E protecção contra quê? Contra o bullying organizacional? Nesse caso, a forma mais adequada seria evitar e condenar esse bullying, sejam quais forem os pretextos que o desencadeiam (orientação sexual, identidade de género, altura, peso, miopia, estrabismo...).

Compreendo que uma organização que empregue cidadãos portadores de determinados tipos de deficiência tenha de fazer, internamente, as correspondentes adaptações e que tenha de desenvolver respostas inclusivas e de apoio às necessidades específicas destes trabalhadores (conheço até exemplos de boas-práticas neste domínio em Portugal). O que não compreendo é quais as adaptações ou especificidades implicadas no facto de ter trabalhadores LGBTQ+ numa organização.

Parece-me, aliás, que nesta febril vontade de incluir e proteger, se está a criar diferença. Uma diferença que não deveria existir, simplesmente porque não tem razão para existir.

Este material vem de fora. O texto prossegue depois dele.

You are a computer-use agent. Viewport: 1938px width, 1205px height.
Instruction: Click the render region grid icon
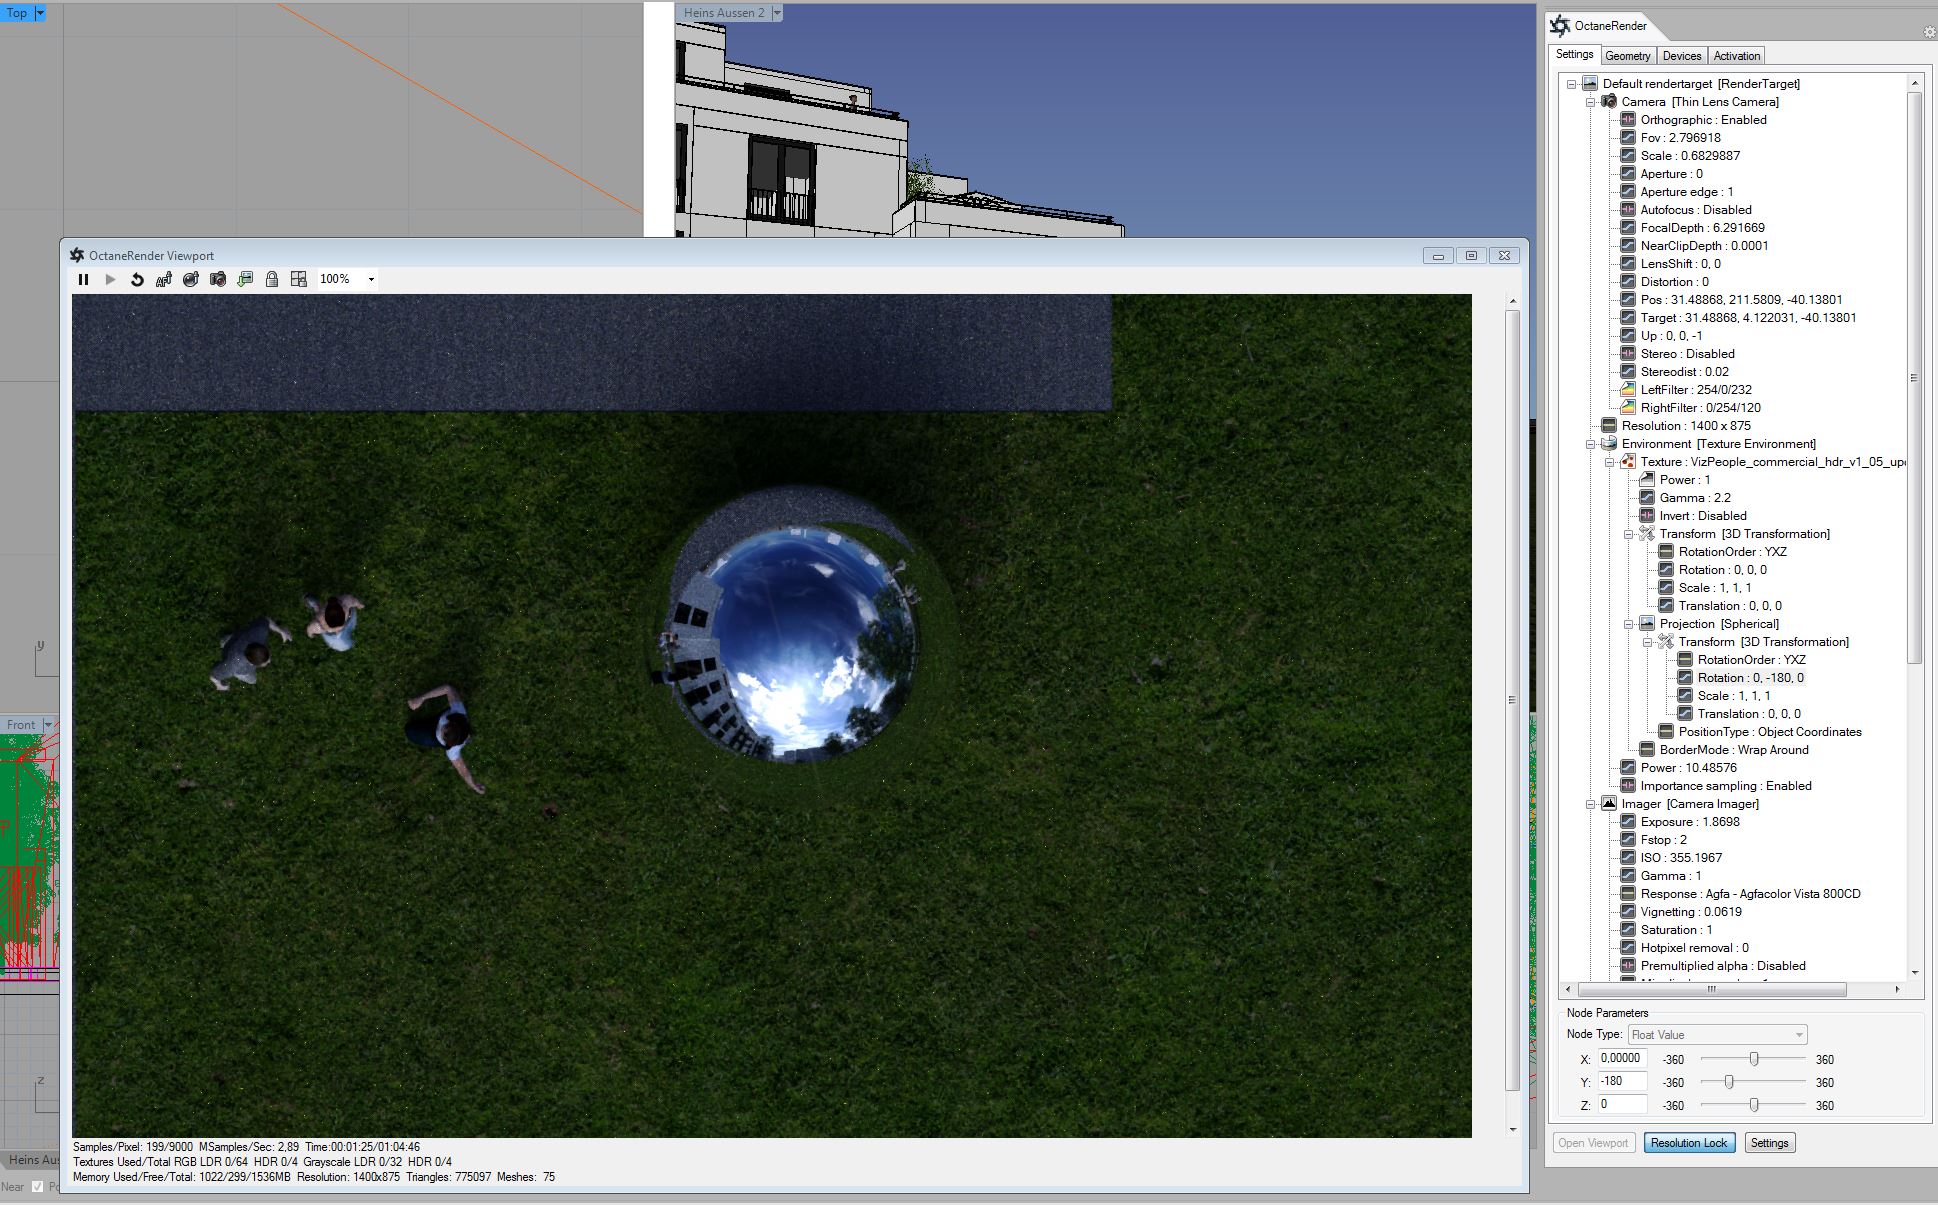(x=298, y=280)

E parece-me também que, nesta vontade de incluir, os limites se estão a tornar perigosamente ténues, quer na legitimação e consagração da ingerência da organização empregadora, naquilo que é a vida íntima dos seus trabalhadores, desvalorizando, ainda mais, o já de si tão debilitado conceito de privacidade; quer na formação de verdadeiros guetos auto-impostos, onde nos fechamos aos outros, protegendo, sim, a nossa “diferença”, mas privando-nos de conhecer a “diferença” do outro.

Será, em última instância, a definitiva consagração do mais absoluto maniqueísmo: “são bons os que são como eu, são maus todos os outros”. E depois dizem-me que isto é inclusão... Talvez seja melhor explicarem-me tudo de novo, mas bem devagarinho, por favor!